Lowering Out-of-Pocket Costs for Patients
PBMs ensure patients and their doctors have visibility into drug prices based on the individual’s specific drug benefit at the time of their visit. This enables informed decision-making by the provider and patient and this tool has been shown to save patients $80 on average per prescription.
Increasingly, plans are also offering programs that allow discounts negotiated from drug makers to be passed on to patients at the pharmacy counter. These programs are growing in popularity, and currently provide savings for nearly 20 million patients.
Ensuring Patient Safety
PBMs help prevent 100 million medication errors each year by checking for potentially dangerous drug interactions and sharing this information with doctors, pharmacists and patients.
Increasing Patient Access
PBMs build national networks of pharmacies to provide employees convenient access to fill their prescriptions at a pharmacy near them or through a mail-order option. PBMs work directly with their networks of pharmacies to ensure the highest clinical standards and the lowest costs.
Helping Manage Chronic Conditions & Increase Adherence
Research has shown that between $100 and $300 billion in avoidable health care costs have been attributed to nonadherence to prescription drugs in the US annually, representing 3 percent to 10 percent of total US health care costs. PBMs help to improve drug therapy and adherence. For example, for diabetes patients they are helping to prevent some 480,000 heart failures and 230,000 incidents of kidney disease each year.
The real problem: high and rising drug prices
While PBMs help to shelter consumers from rising drug costs, the prices are set and raised exclusively by drug manufacturers. As Congress and the Administration consider policies to help ease patient costs, they should first look to address the root of the issue: the high and rising prices set by drug companies, and their abuse of the patent and regulatory systems that enable them to artificially set – and raise – prices. We hope that Congress will focus on solutions that tackle the root of high drug prices in order to achieve long term solutions and lower costs for patients.

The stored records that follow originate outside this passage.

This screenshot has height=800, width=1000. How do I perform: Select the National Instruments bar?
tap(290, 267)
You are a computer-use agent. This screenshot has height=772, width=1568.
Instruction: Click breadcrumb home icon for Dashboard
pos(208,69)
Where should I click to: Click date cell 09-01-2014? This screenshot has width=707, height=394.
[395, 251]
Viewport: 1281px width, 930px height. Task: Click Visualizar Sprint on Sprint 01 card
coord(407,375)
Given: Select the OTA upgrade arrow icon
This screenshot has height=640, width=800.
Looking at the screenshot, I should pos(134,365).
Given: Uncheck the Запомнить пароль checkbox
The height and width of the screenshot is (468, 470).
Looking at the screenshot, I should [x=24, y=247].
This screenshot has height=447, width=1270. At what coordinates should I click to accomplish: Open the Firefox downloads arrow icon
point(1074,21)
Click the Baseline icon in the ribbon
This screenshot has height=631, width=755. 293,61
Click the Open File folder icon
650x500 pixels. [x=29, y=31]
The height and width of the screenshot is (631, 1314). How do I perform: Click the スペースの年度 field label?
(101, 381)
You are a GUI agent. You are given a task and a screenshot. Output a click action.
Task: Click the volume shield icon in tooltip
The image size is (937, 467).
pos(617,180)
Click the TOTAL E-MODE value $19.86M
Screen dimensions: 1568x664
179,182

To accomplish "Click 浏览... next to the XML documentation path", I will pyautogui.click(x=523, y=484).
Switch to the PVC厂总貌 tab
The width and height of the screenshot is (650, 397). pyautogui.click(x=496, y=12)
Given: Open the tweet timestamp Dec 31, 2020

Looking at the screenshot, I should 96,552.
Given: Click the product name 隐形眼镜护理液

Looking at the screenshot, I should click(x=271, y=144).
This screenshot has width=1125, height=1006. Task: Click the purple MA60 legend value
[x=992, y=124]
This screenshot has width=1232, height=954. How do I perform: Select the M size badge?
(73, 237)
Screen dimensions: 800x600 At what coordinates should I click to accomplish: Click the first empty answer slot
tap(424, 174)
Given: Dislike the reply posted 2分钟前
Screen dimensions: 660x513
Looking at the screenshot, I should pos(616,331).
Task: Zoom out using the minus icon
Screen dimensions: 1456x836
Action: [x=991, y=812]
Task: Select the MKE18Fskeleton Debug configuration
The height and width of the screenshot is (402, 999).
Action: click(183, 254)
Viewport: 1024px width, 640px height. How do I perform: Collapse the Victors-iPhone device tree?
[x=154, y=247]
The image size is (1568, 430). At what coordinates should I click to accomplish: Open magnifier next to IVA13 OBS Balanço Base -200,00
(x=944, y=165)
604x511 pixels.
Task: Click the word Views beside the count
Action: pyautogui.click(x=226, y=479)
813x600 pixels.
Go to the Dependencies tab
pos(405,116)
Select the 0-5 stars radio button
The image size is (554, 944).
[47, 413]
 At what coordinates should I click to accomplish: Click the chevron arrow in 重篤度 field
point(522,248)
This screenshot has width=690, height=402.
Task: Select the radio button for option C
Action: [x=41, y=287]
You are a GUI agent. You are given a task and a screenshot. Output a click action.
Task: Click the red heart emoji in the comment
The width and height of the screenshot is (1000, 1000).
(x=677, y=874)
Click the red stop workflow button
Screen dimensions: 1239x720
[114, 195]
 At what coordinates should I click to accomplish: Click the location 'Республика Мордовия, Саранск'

CAPD encourages Congress to implement practical policies that empower patients and ease their out-of-pocket burden as well as put an end to system abuses that keep prices artificially high. Doing so will support a competitive marketplace that increases access and affordability for patients – and supports lowering costs across the entire healthcare system.
With a focus on patient affordability, CAPD supports policy changes that would allow patients to have zero-dollar copays on medicines that treat chronic conditions prior to meeting their deductible, as well as expanding access to patient-specific cost information to consumers and providers at the time of prescribing. We encourage the greater use of value-based payments and policies that increase generic utilization. Lastly, CAPD urges policymakers to put an end to brand drug makers’ gamesmanship that distorts the market and contributes to higher prices. To this end, we support the prompt assertion of patents, allowing biosimilar manufacturers to begin resolving patent issues prior to approval, and preventing restricted access programs from delaying timely generic competition.
CAPD once again thanks the Committee for holding this important hearing, and for the opportunity to comment today. We are committed to working with Congress and other stakeholders to find solutions that will meaningfully lower prescription drug prices for all Americans.
CAPD is a diverse group of employers, unions, public sector employees and retirees and the pharmacy benefit managers (PBMs) they partner with to provide more affordable prescription drug coverage for millions of Americans.